While the coronavirus crisis has revolutionised work almost over-night, as this campaign underlines, the danger for employees of digital presenteeism, combined with the stress of attempting to remain creative and productive in the midst of a global pandemic, are a potentially toxic combination.
Research from industry charity NABS revealed that 37% of employees are struggling with the new pressure of online presenteeism, with 35% citing long virtual video conferencing meetings as a stressor and 45% finding it difficult to set boundaries around working hours.
While research from LinkedIn in partnership with the Mental Health Foundation shows that on average Britons have been working 28 hours of overtime per month since lockdown began, the equivalent of four extra days.

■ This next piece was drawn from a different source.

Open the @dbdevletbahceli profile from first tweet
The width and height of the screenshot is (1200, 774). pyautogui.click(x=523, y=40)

While the campaign delivers light relief, it is also underpinned with an important message. The platform directs users to the Book of Man’s new ‘Life in Lockdown’ initiative, which is designed to help men and those around them navigate through the crisis. The site offers articles, advice and links to resources on how to safeguard mental health during the pandemic.

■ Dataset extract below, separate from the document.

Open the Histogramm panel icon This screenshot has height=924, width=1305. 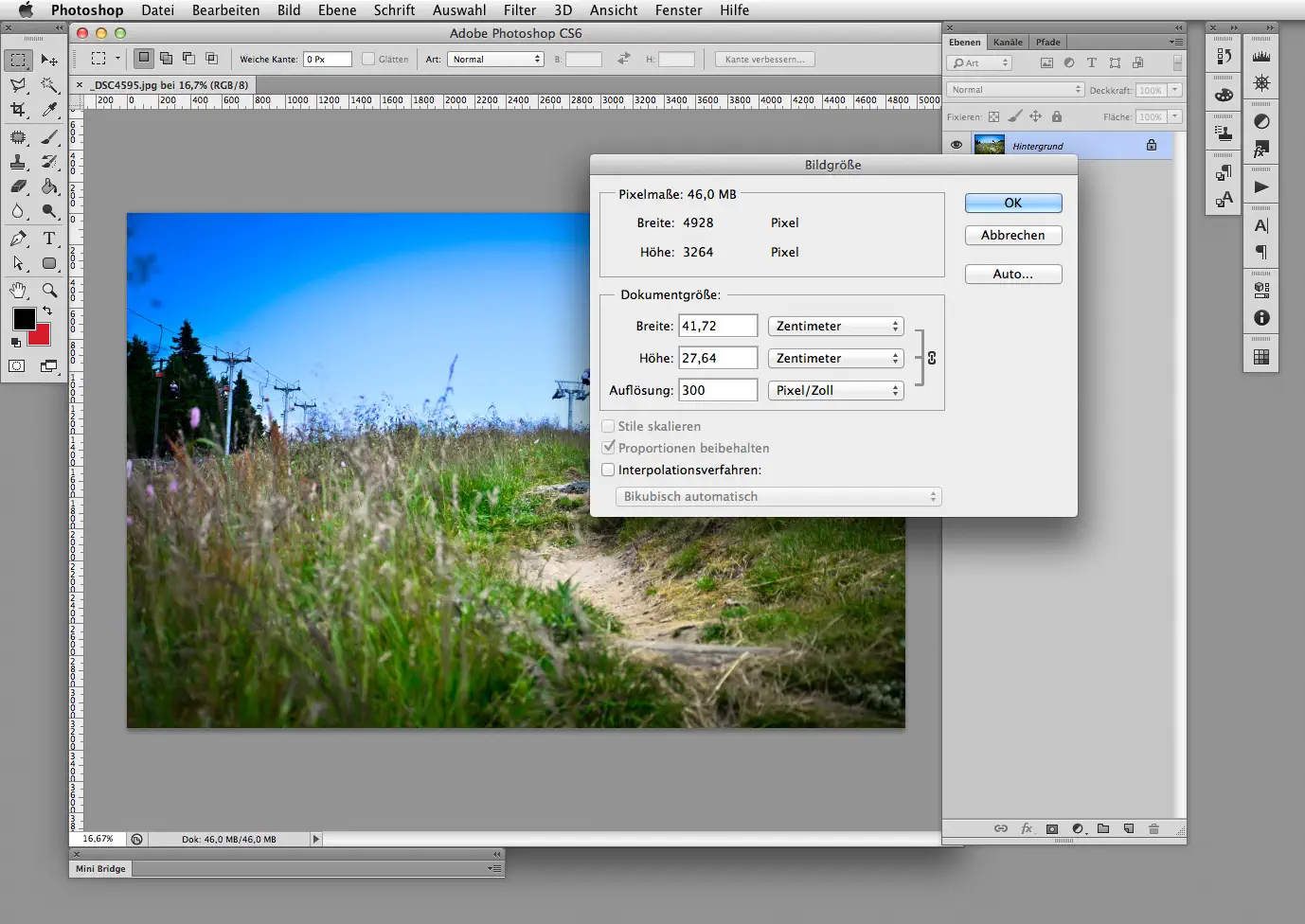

Mark Sandford, Co-Founder of The Book of Man, added that the ‘Sound the Excuse’ campaign underlines the fact that it’s OK not to be OK, and shares the important message that new ways of working are not always easy. He explains: “By addressing the issue of video call fatigue head on we hope this will shine a brighter light on the wider challenges of this new way of working.”
Light relief combined with laser-sharp insight and a long-term commitment by The Book of Man to support its community through the myriad challenges of lockdown. A welcome reminder that when it feels like you are just one more video call away from burnout, the best thing to do is get away from the screen. Creativity with a conscience.